Text under study
TrueMeter: AI Energy Agent That Optimizes Utility Bills

Author:

Ozge Islegen-Wojdyla

At TrueMeter, we’ve built an AI energy agent that continuously pays, audits and claims savings on energy bills for multi-location businesses. Our platform consolidates bills into a single monthly invoice and provides cross-location actionable insights through LLMs. Our initial engineering challenge was extracting messy data across utilities in different formats and converting it into structured inputs for systems that run customized optimizations, create insights and alerts for each location of the customer. See how we work.

‍

From Chaos to Optimization

To address this challenge, we built an agentic pipeline that tackles the full lifecycle of utility data:

Automated Data Extraction: Instead of relying on customers to upload files, we can log into utility portals, download utility bills, tariffs and pull smart meter data automatically.
Parsing Utility Data: AI models process bills, tariff PDFs, and screenshots to identify layouts, detect text, and group relevant entities such as billing dates, charges, and usage data. LLMs enrich this raw extraction by normalizing inconsistent field names, correcting errors, and mapping items into a standardized schema.
Tariff Normalization: LLMs are especially valuable here. Utility tariffs are often hundreds of pages long, written in legalistic text with complex tables. We use LLM-driven extraction to pull rate components and translate them into JSON with utility-agnostic attributes (e.g., seasonality, time-of-use windows, demand tiers). This makes it possible to compare across thousands of plans.
Optimization Engine: With clean data in place, our models simulate multiple rate-plan and incentive scenarios. LLMs help generate cost estimation logic for new tariffs quickly, applying utility rules to forecast future bills. By taking last year’s usage as a baseline, adding other considerations and applying switching rules, the optimizer identifies the lowest-cost plan available for the next billing cycles and beyond.
Automated Billing & Monitoring: Finally, automation workflows execute plan switches and payments, while anomaly detection models flag outlier bills or suspicious line items. The periodic re-optimizations enable us to lock in continuous savings.

Your tasks
**a)** Copy the passage about TrueMeter's AI energy agent word for word, from "Parsing Utility Data: AI" to "a standardized schema.".
**b)** Continue the article on TrueMeter's AI energy agent, starting right after its last sentence.

Entries supplied
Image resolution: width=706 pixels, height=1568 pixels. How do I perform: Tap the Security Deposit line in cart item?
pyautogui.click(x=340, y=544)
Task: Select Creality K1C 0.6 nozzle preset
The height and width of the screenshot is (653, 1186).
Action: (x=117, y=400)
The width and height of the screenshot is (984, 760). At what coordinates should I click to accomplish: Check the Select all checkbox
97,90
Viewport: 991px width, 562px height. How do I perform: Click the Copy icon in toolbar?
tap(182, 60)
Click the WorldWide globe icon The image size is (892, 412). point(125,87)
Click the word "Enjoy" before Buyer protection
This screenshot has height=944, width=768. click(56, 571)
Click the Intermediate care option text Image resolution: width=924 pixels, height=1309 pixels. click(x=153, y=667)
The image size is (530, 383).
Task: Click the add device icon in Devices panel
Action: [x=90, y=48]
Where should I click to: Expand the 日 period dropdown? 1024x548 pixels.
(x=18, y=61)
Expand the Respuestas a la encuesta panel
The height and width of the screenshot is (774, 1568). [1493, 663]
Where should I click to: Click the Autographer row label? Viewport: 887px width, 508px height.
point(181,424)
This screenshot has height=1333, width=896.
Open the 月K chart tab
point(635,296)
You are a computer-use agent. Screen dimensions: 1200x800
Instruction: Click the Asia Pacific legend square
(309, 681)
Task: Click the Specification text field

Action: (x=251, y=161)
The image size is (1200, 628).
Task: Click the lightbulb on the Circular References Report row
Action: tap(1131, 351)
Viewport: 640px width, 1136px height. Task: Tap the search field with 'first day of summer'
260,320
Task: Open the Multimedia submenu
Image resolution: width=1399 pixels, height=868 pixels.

Exercise responses
**a)**
Parsing Utility Data: AI models process bills, tariff PDFs, and screenshots to identify layouts, detect text, and group relevant entities such as billing dates, charges, and usage data. LLMs enrich this raw extraction by normalizing inconsistent field names, correcting errors, and mapping items into a standardized schema.

**b)**
Pipeline Overview:
‍

Stage	Input	Output	Key Challenge
Data Extraction	Utility portals (APIs, web scraping)	Raw PDFs, CSVs, interval data	Portal inconsistency, auth
Parsing	PDFs, images, tariff docs	Structured JSON schema	Format heterogeneity, OCR accuracy
Tariff Normalization	Legal docs, rate schedules	Utility-agnostic JSON	Ambiguous language, complex tables
Optimization	Usage intervals + tariff JSON	Switch recommendations	Constraint satisfaction, accuracy
Execution	Rate plan changes + billing	Automated payments	Idempotency, reconciliation

‍

The Problem: Why This Was Previously Impossible

Before LLMs, this kind of large-scale parsing and reasoning across heterogeneous data sources was basically intractable.

Most companies with distributed operations deal with hundreds of utility accounts, each tied to a different electricity or gas provider, each using its own billing format, rate structure, and data schema. Symptoms of this problem show up as unexplained cost increases, inability to benchmark locations, and hours spent manually downloading bills. Optimizing energy spend meant doing all of this by hand:

Parsing usage data, invoices, and rate plans and normalizing them into spreadsheets
Running RFPs with alternative energy suppliers and comparing proposals
Hunting for demand-response programs, incentives, or credit opportunities across dozens of jurisdictions
Managing contracts, enrollments, and compliance workflows
Auditing and paying hundreds of utility bills every month, often without a reliable way to verify accuracy

Doing all of this in-house is expensive. Bringing in consultants usually means paying high fees for a one-time audit that's outdated within a quarter. Bill-pay agents don’t fix the root problem either—they process payments, but they don’t explain why costs are rising or how to reduce them. Even though these intermediaries sit on top of all the data, they provide almost no actionable insight.

Traditional vs. Automated Approach:

Aspect	Manual/Consultant Approach	TrueMeter Automated Approach
Data Collection	Manual portal downloads, CSV exports	Automated extraction from 100+ utility portals
Bill Parsing	Spreadsheet data entry, human review	OCR + LLM hybrid with 99.5% accuracy
Tariff Analysis	Read hundreds of pages, manual modeling	LLM-driven extraction to normalized JSON
Optimization	One-time rate comparison	Continuous optimization across all eligible plans
Implementation	Manual enrollment, tracking	Automated switching with constraint validation
Monitoring	One-time or quarterly review	Regularly-updated, operational insights through dashboard
Cost	$50k-500k+ upfront consulting fee	Platform fee + shared savings (aligned incentives)
Timeline	3-6 months for initial audit	Instant dashboard population, continuous optimization

‍

Common savings opportunities the system identifies include: rate plan mismatches, billing errors and overcharges, and unutilized credits or incentive programs. See example: $60k recovered from a single billing error.

Can we solve this problem with software?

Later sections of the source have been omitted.